§ Entries shown:
--- START ---

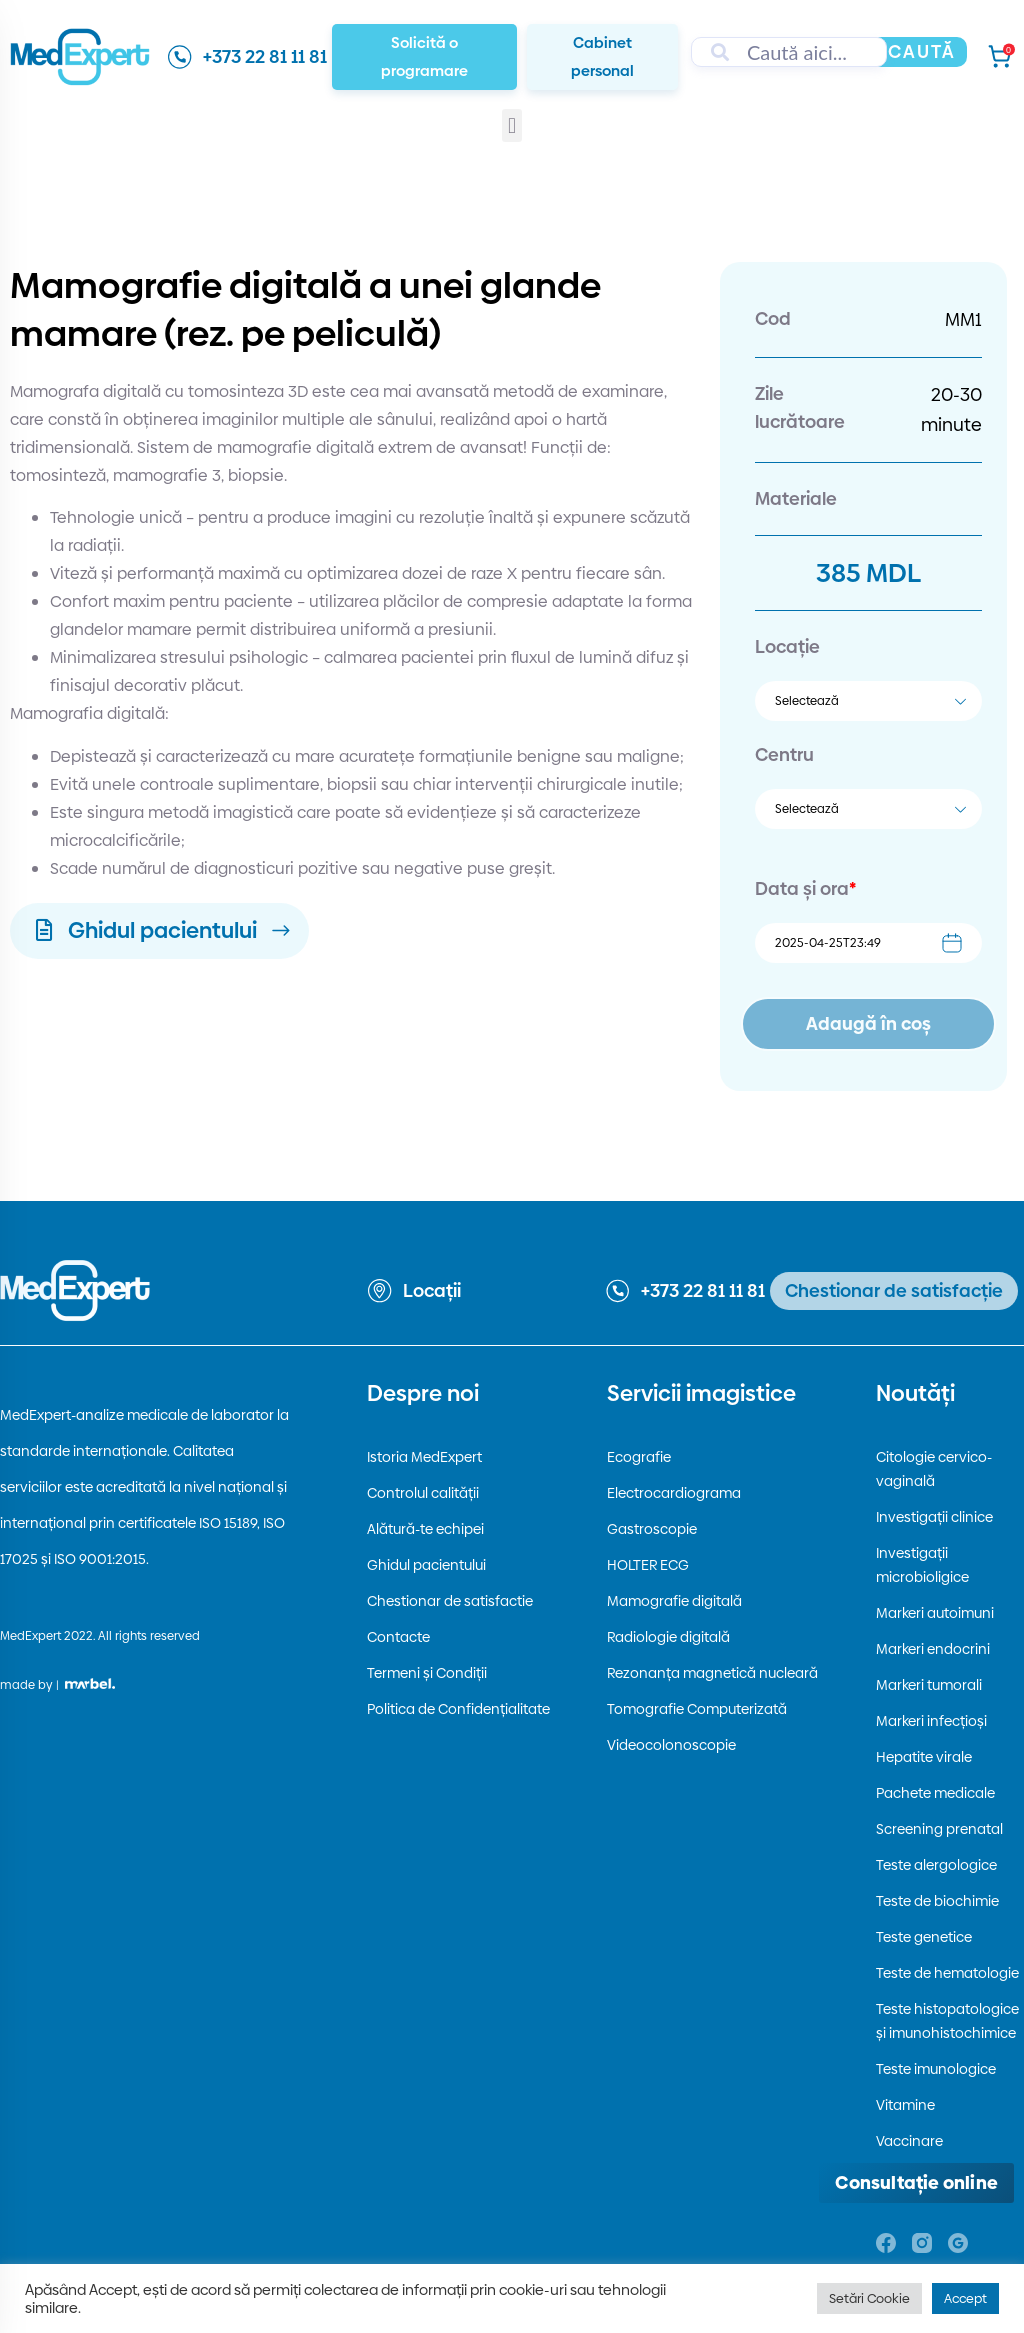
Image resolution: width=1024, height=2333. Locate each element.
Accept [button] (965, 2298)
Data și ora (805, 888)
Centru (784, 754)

--- END ---
--- START ---

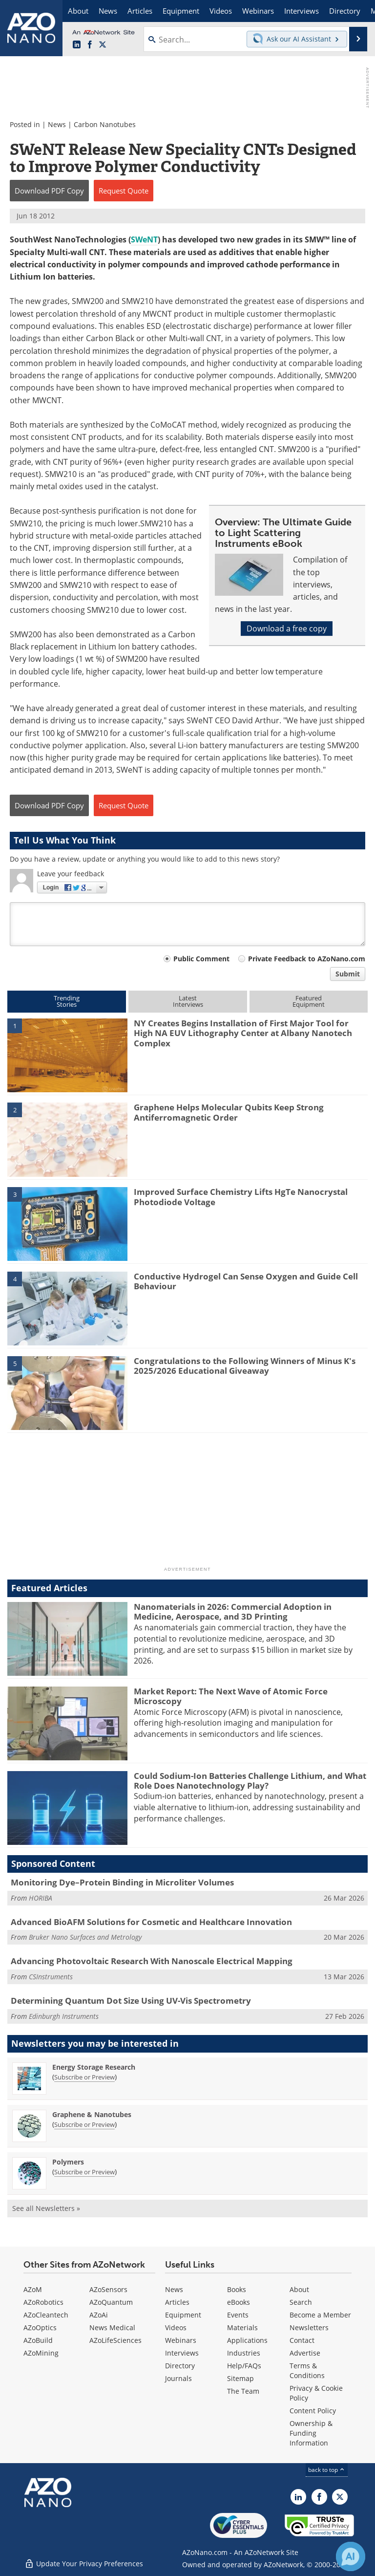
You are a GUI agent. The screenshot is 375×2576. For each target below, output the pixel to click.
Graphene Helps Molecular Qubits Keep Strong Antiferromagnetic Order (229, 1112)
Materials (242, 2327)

--- END ---

§ Task instructions: Take the stretch of lines above from the one containing "You are a GUI" through the one containing "Materials (242, 2327)" and repeat it exactly, adding no other line.

§ Response to this exercise:
You are a GUI agent. The screenshot is 375×2576. For each target below, output the pixel to click.
Graphene Helps Molecular Qubits Keep Strong Antiferromagnetic Order (229, 1112)
Materials (242, 2327)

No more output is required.